# Exercise data
=-=-=

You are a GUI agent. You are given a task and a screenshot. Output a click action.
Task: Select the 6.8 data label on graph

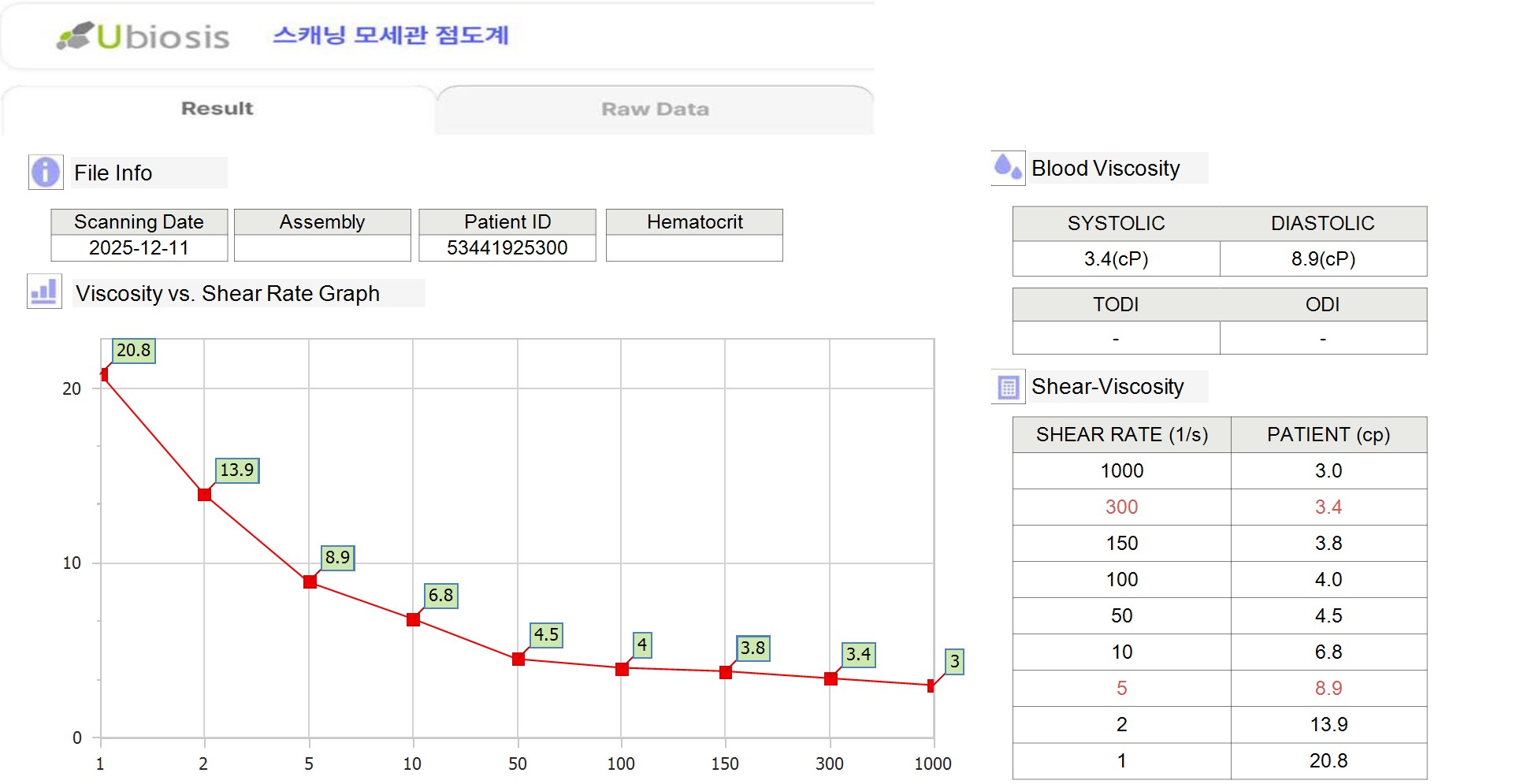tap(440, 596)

=-=-=

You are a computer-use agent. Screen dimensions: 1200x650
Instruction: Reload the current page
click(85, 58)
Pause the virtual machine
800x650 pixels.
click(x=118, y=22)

=-=-=

Where in the entries above does the word "agent" appear? Copy each line that has it.

You are a GUI agent. You are given a task and a screenshot. Output a click action.
You are a computer-use agent. Screen dimensions: 1200x650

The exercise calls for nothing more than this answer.